Think about Jesus in the wilderness, you’ll remember the temptations he faced there. He wasn't being tempted to do things that were obviously bad. That’s not how the devil works, not at his most effective anyway. Jesus was tempted to sort out his own comfort first, he was tempted to opt for short term options, to take short cuts, and he was tempted to seek popular acclaim. Were these bad things? Why not feed yourself and other hungry people? Why not dazzle people into faith, why not go for political power? Think of the good you could do. The temptations Jesus faced didn’t look evil; why not choose your own way, work for your own success, do your own thing? But they would have taken him away from the path he had chosen, of doing his Father’s will, in obedience and service.

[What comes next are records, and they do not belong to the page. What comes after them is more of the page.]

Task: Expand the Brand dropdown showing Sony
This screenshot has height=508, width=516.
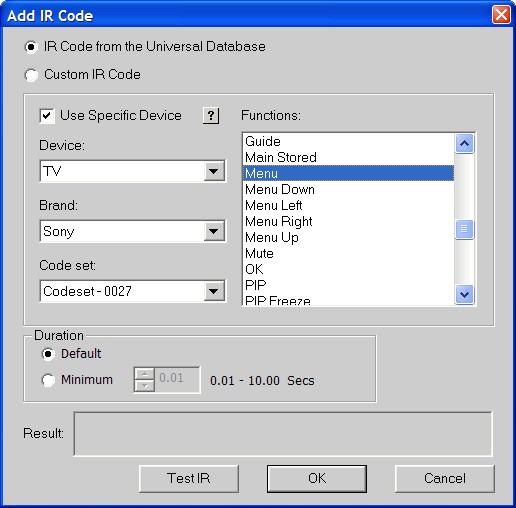Action: click(x=214, y=231)
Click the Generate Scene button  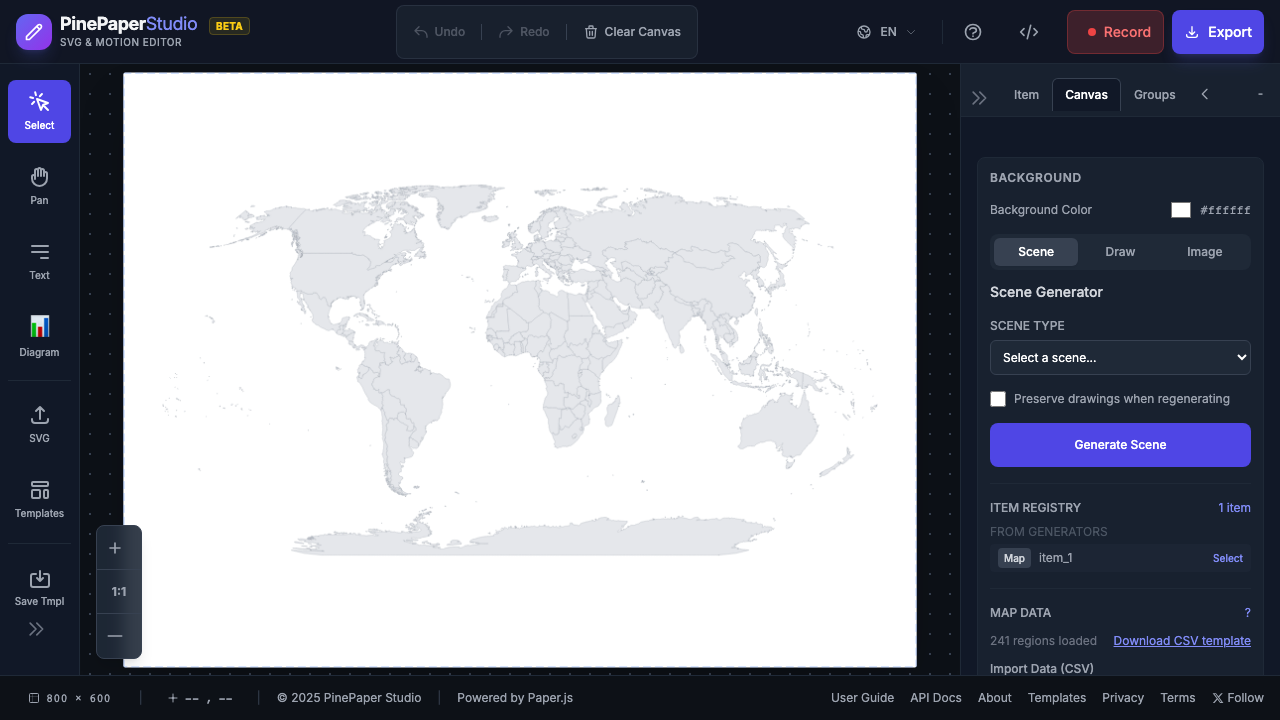click(1120, 444)
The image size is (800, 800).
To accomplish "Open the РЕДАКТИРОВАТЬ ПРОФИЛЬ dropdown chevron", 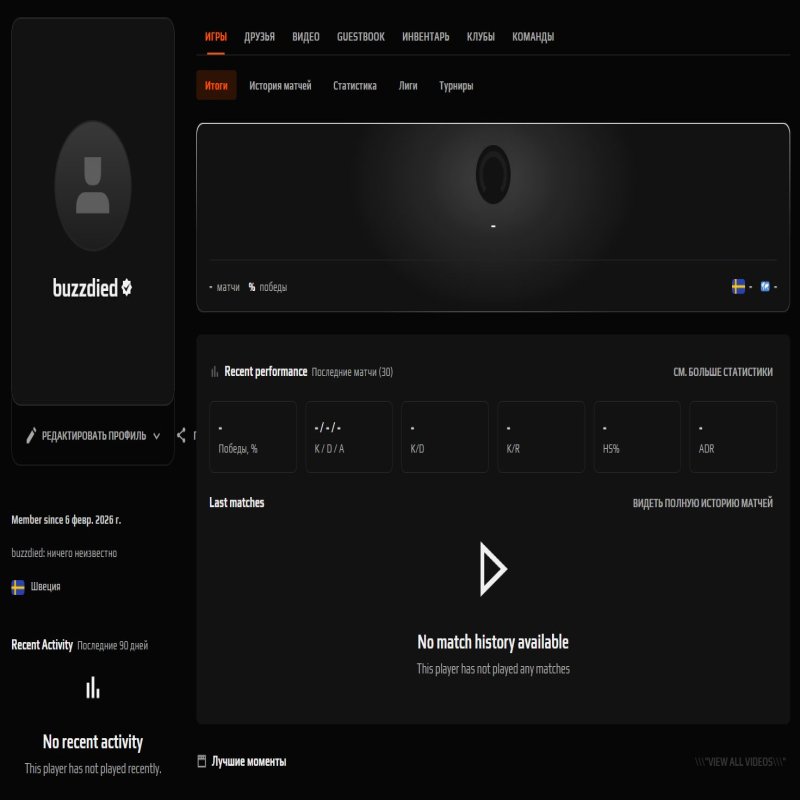I will (x=157, y=436).
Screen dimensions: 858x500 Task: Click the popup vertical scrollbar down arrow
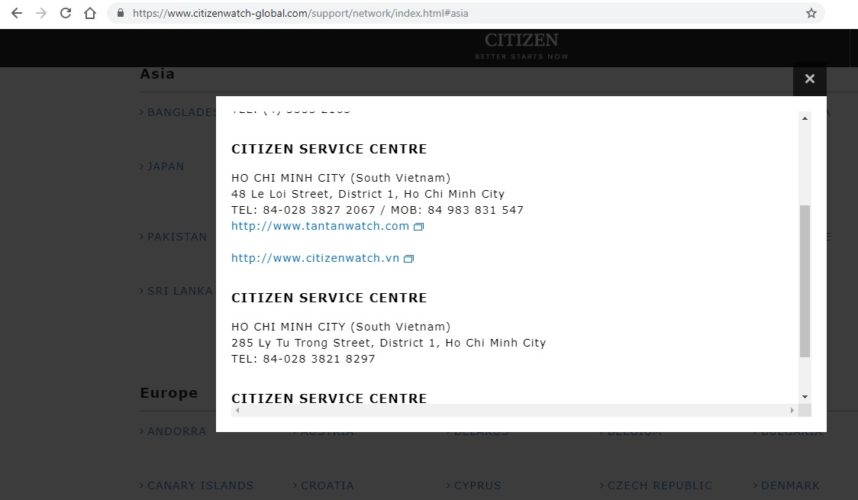tap(805, 396)
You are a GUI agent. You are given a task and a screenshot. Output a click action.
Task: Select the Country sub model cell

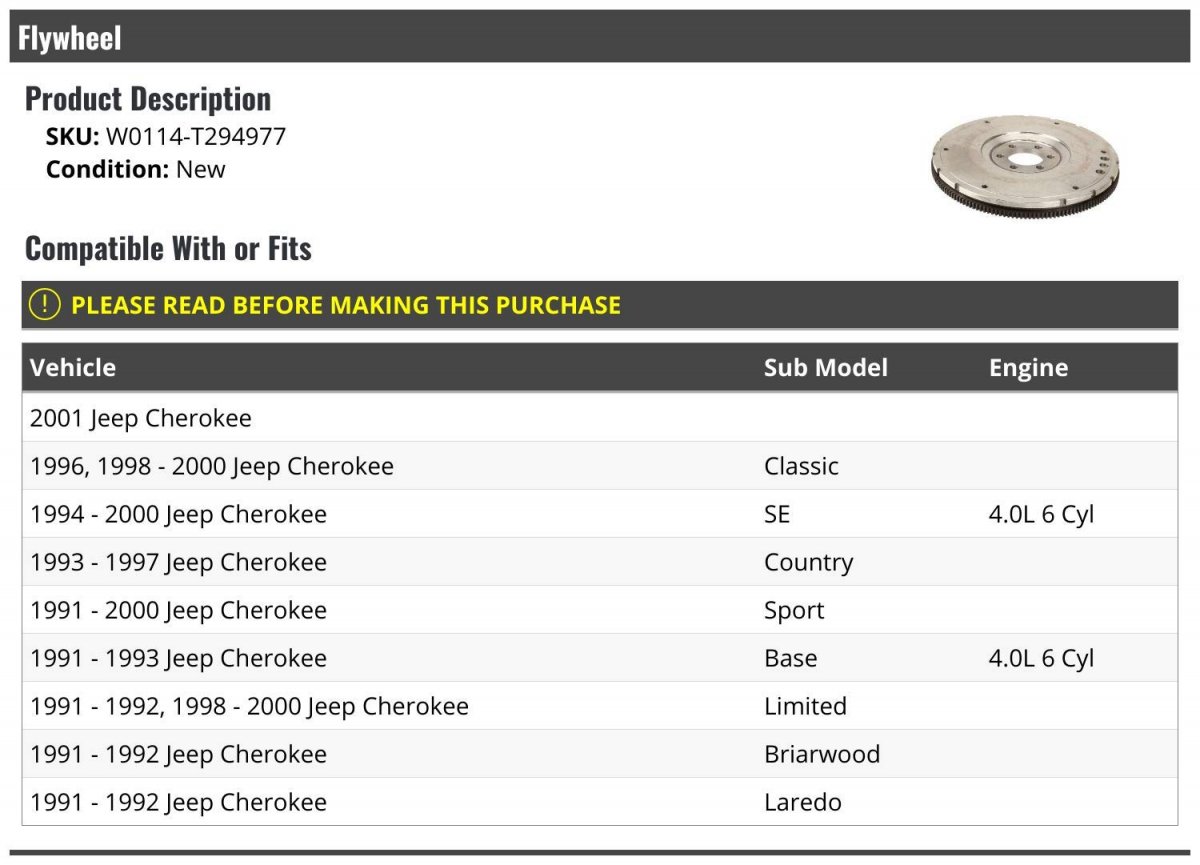click(808, 562)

If sin came clearly labelled as such, it might not be so hard to resist. But sin is often all too plausible. We persuade ourselves that the ends justify the means, or perhaps that a degree of collateral damage is acceptable. It isn’t and it never was. The Bible word for sin, “hamartia” in Greek, is actually about missing the mark. A bit like throwing a dart and missing the number you’re aiming for. Unless every part of what we do is praiseworthy in God’s sight, then sin has crept into our lives somewhere. Two linked phrases in the Lord’s prayer are, “Thy kingdom come; thy will be done.” The one requires the other.

A real fast is a fast with no cheating. In my schooldays, we used to walk out to the park surrounding a big country house maybe a couple of miles away from our school. It was an easy enough walk, and there was a lake in the park that was good to swim in. We knew that on the high gates that led up to the house there were notices saying 'Private - No Trespassers.' So we didn’t go that way. Along a lane nearby there was a fence we could climb that didn’t have any signs telling us to keep out. So if we had been challenged (we never were) we could always claim we didn’t know we were trespassing.

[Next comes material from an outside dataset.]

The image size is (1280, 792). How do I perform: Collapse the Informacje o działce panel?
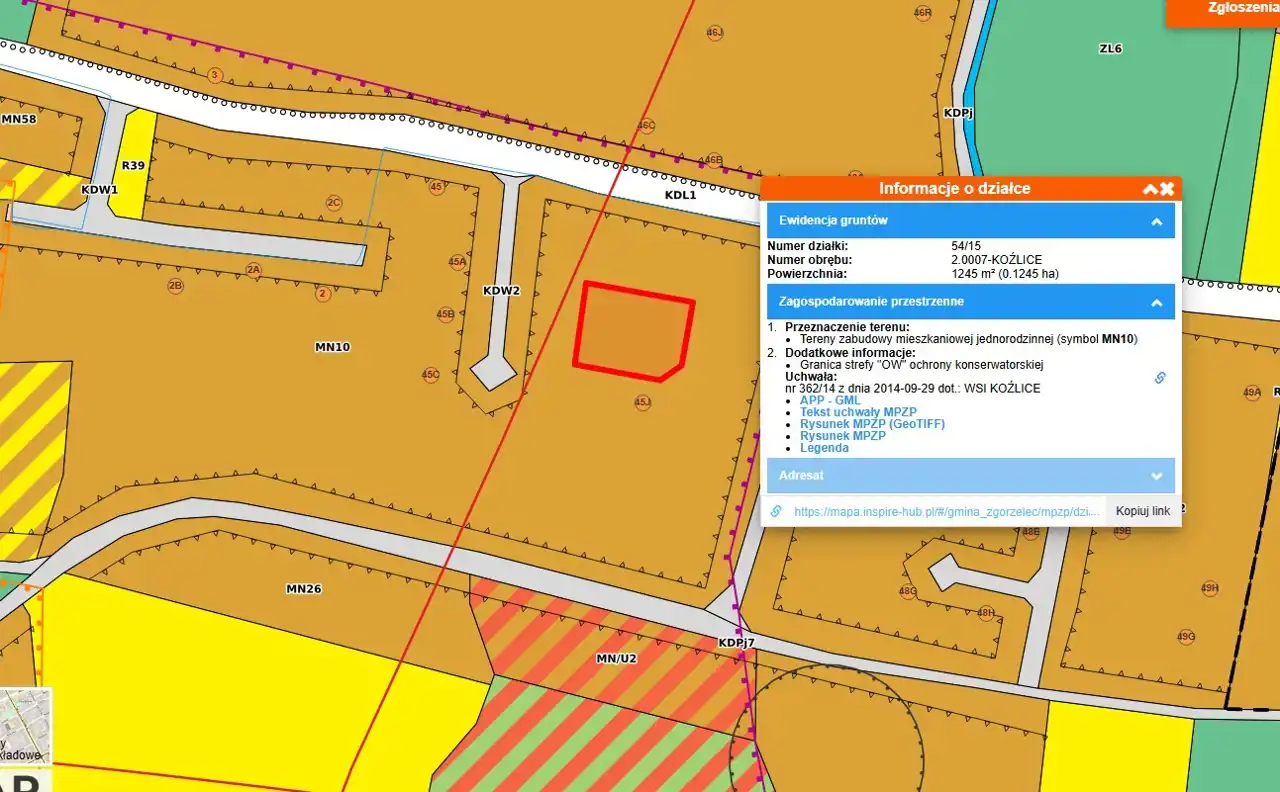(1150, 189)
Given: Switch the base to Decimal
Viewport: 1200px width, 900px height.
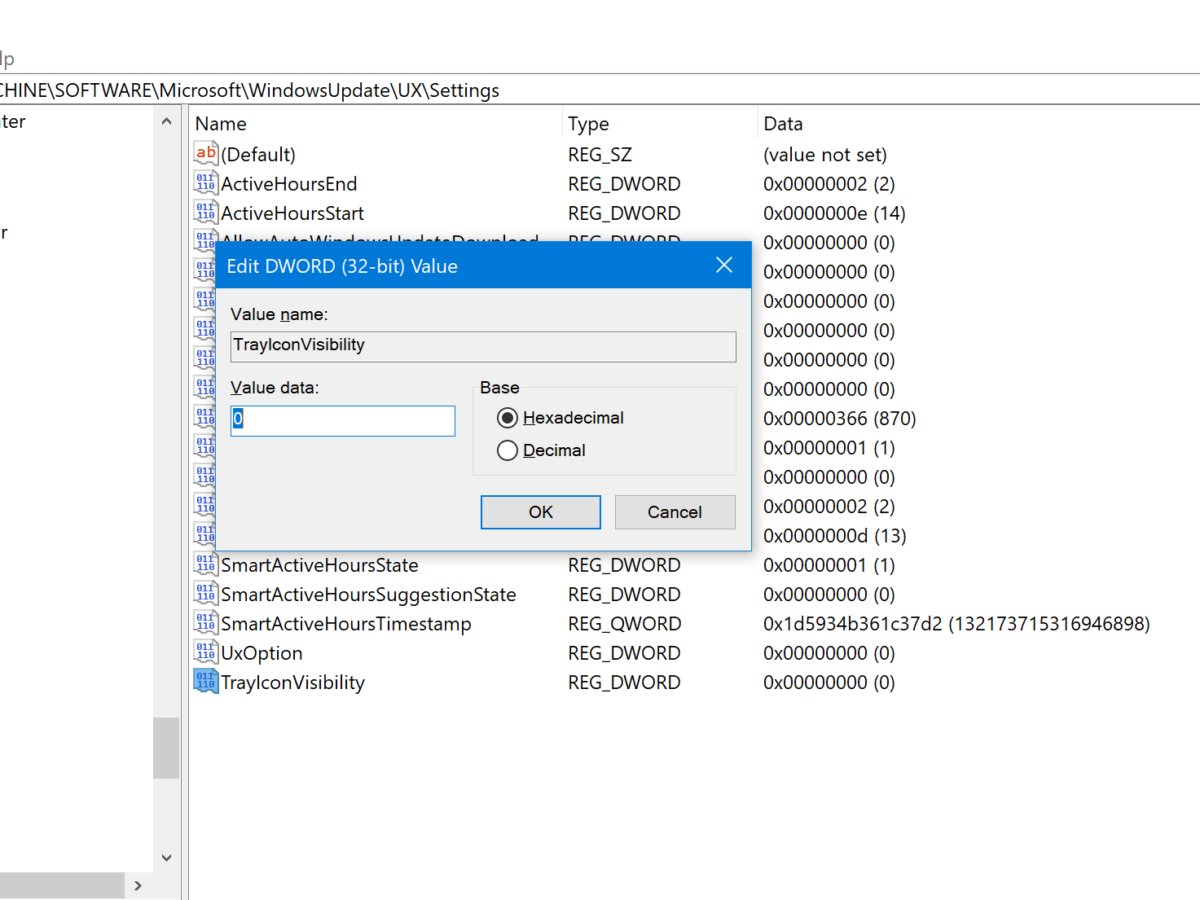Looking at the screenshot, I should (508, 451).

But we knew we were, really. When fasting it isn’t enough just to look good. We might impress our friends, but God sees into the heart. Fasting is about getting right with him, being honest with him, and not just looking pious. If it’s not the real thing, it’s not worth doing. My Lent fast this year will I hope save a notch on my belt; but I need also to control the things within me that lead me away from true obedience to God, so along with giving things up I shall be taking things up: I hope to be more prayerful, more aware, maybe take on some new commitment this Lent. I intend to read, to listen, to reflect.

In forty days of testing Jesus overcame the plausible voices that might have tempted him away from his Father’s will. His life expressed to the full his Father’s love, a love he shares with us and offers to the world. A love to motivate our serious keeping of Lent; fasting is our gift of love back to God, our response to the love in which we know we are held.

And all of that begins on Wednesday, Ash Wednesday. In the service I’ll be attending I’ll hear the words 'turn away from sin and be faithful to Christ'. And that's it. Not a divine entrance exam - we’re already citizens of heaven, but my small but grateful gift of love, in response to God’s boundless love; in fasting I need to be giving myself, in obedience, in discipleship, and in praise.